How will COVID-19 affect the science behind workplace strategy? Part 2
It is clear that the COVID-19 is going to cause a rapid shift of workplace strategies, so much so, that it will be unrecognisable compared to what has been the norm for the past 50 years in terms of staff engagement and collaboration. The physical space is likely to change significantly.
So, how is the Coronavirus going to impact the science behind the workplace strategies?
Leadership will be shown up as lacking in many areas;
Resources will not correlate to one another and old methods of doing things will not work as effectively as before.
Innovation will rally to accommodate this new way of working and technology will be thrown at the problem. Often, technology is seen as the silver bullet to solve organisational issues.
Culture: The rapid pace of change is likely to cause a lot of trauma not only at the employee level but also management. Customers might be left high and dry. Consequently, culture will be negatively impacted. Under these stressful conditions, management may be unlikely to step in and save the organisation by putting in the extra time and effort required.
Stan Slap, renowned leader on business culture and international bestselling author says, “Culture is the most overused, yet least understood, concept in business. As a result, the potential of what it can deliver for an organisation is underestimated.”[i]
It is clear then that a sound company culture is needed in order to ensure survival. Underestimating the role that a company’s culture plays and the impact it has on leadership, innovation and resources may lead to company failure during uncertain times.
Purpose is more than profit. If the company’s purpose was only focussed on profit then the potential for boosting the company exponentially is lost. Research suggests that purpose should be based on creating deeper relationships with clients and consumers, participating in local communities and creating an attractive work environment not only to attract new talent but more importantly to retain those in which the company has already invested.

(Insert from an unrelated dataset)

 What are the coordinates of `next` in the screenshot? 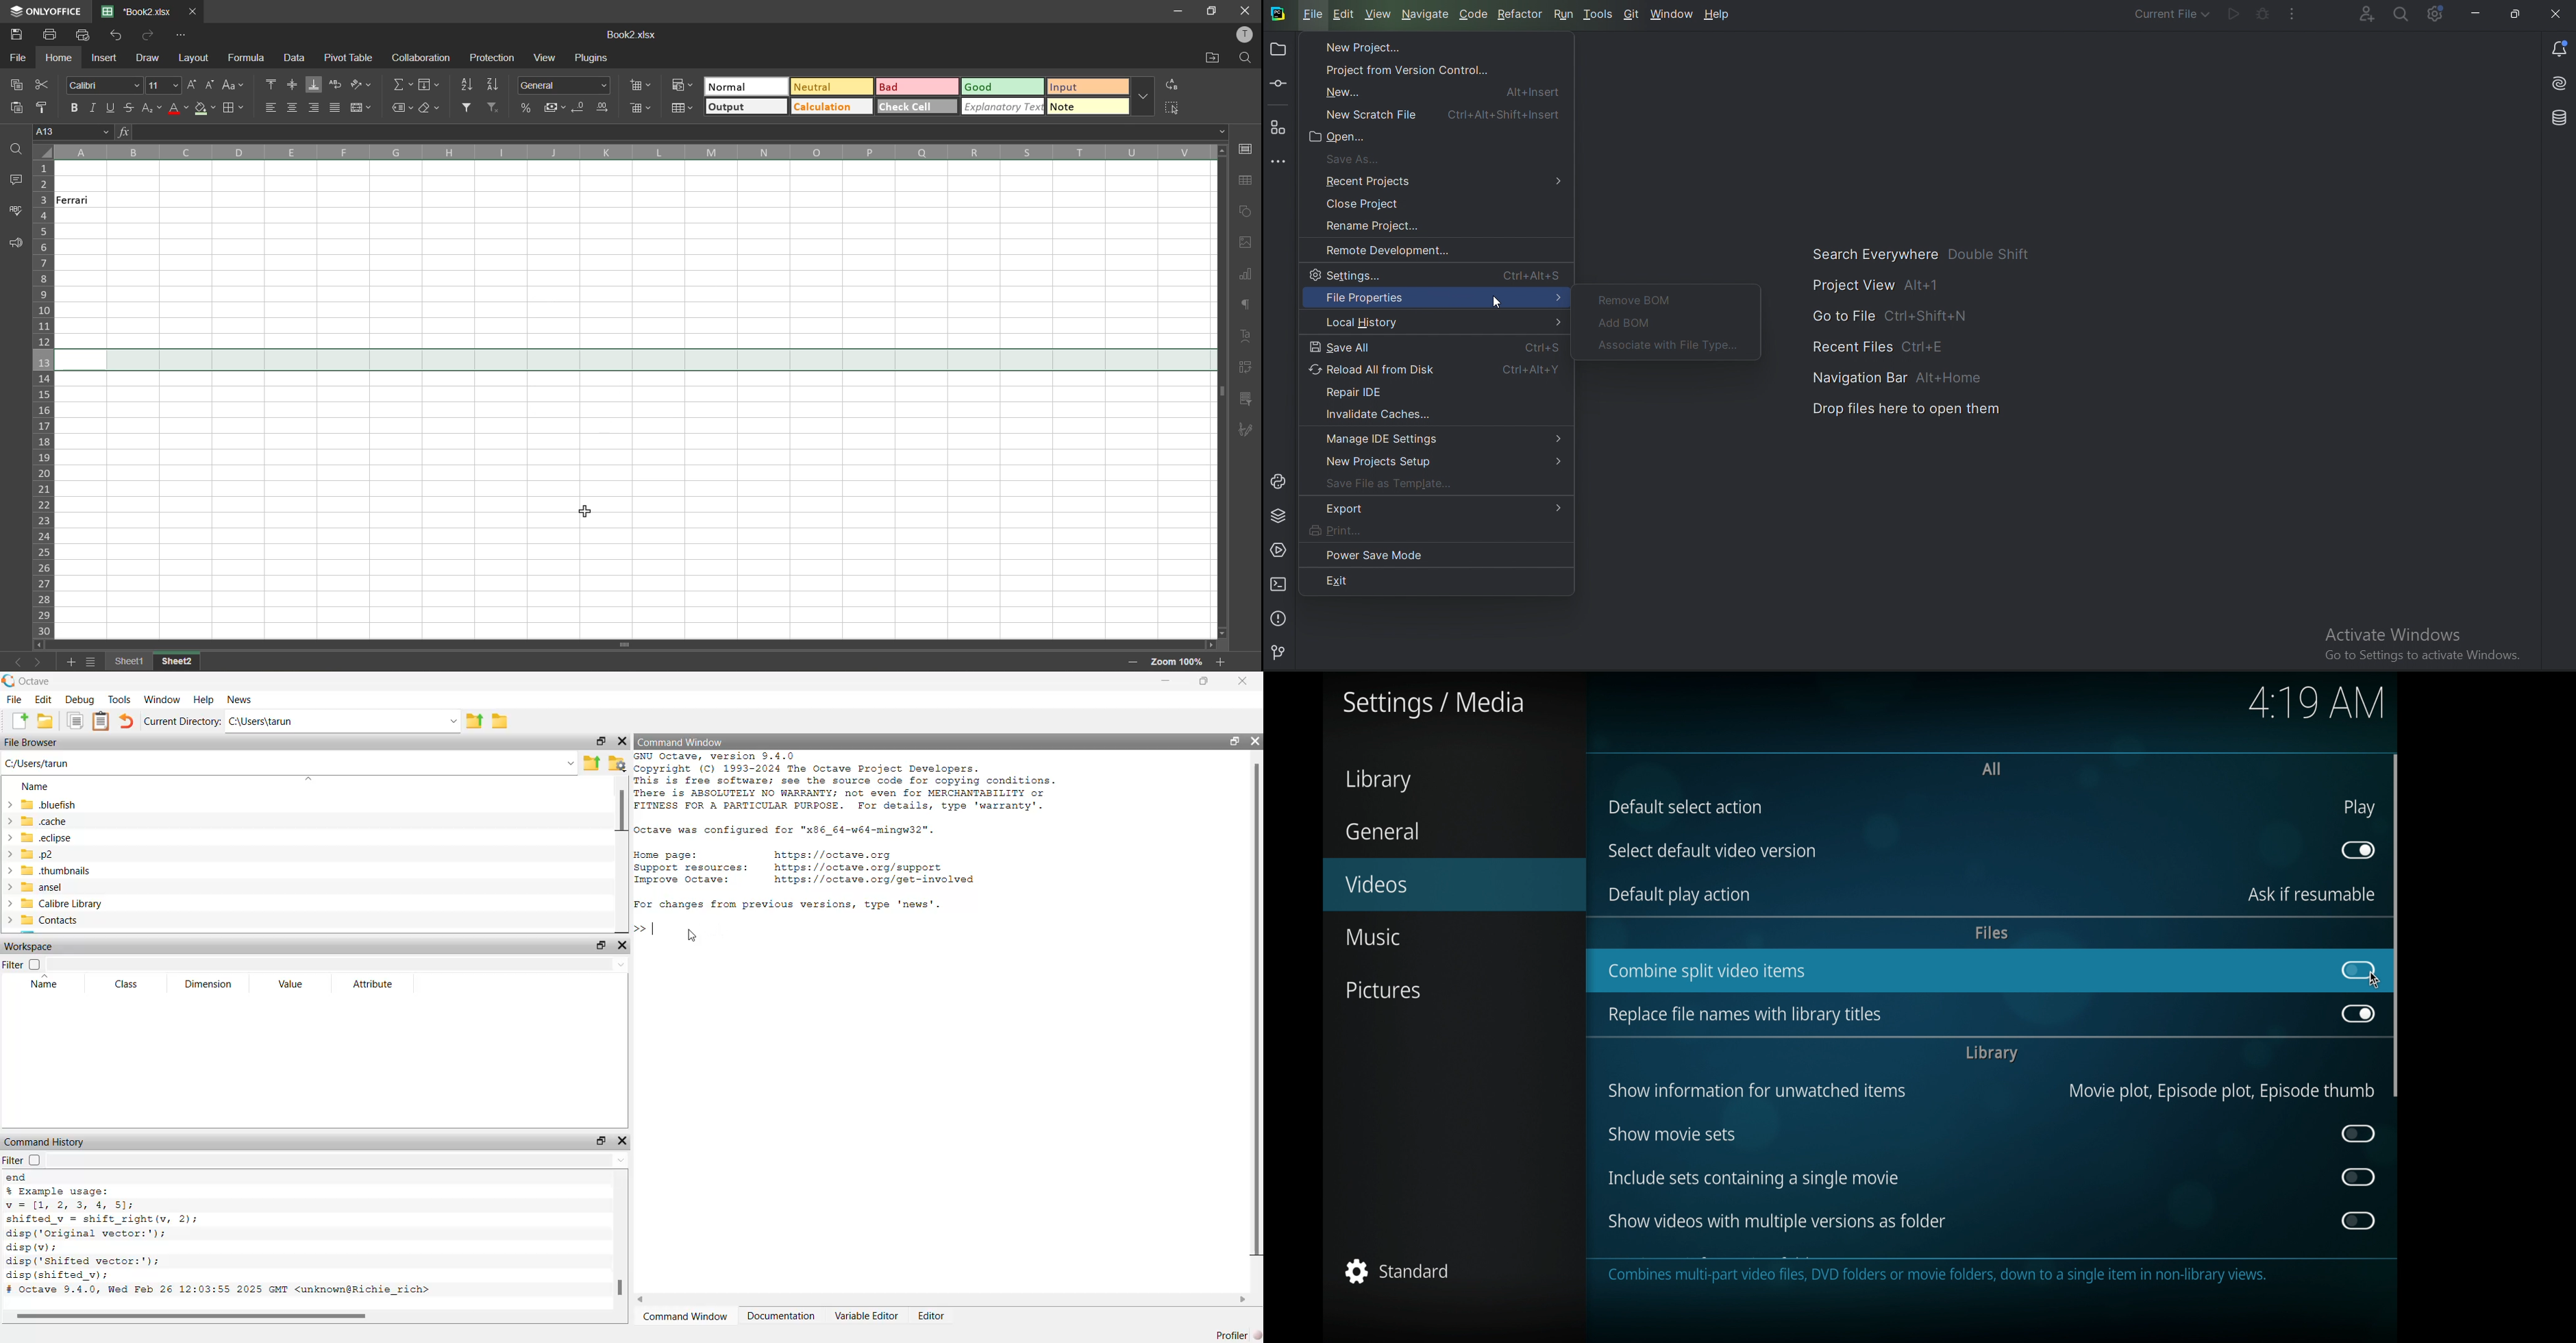 It's located at (37, 662).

Ultimately, workplace strategies must be viewed holistically in order to survive the chaos in which the world finds itself. A useful analogy is a Rubik’s cube: in this game, one has to align the correct colours to each side. Focusing on getting only one side correct will result in the opposing sides of the Rubik’s cube being even more out of order than before. The key to solving the Rubik’s cube is to understand that changes made on one side need to be compensated for on another, in order to maintain and further improve synchronicity of colours on opposing sides. The beauty of the simplicity of the game belies the complexity of the actual skills required by the player to achieve the final goal.
I anticipate that in less than a year from now the way in which individuals and companies work, collaborate, engage with one another and communicate will be light years ahead of the principles that are being used today.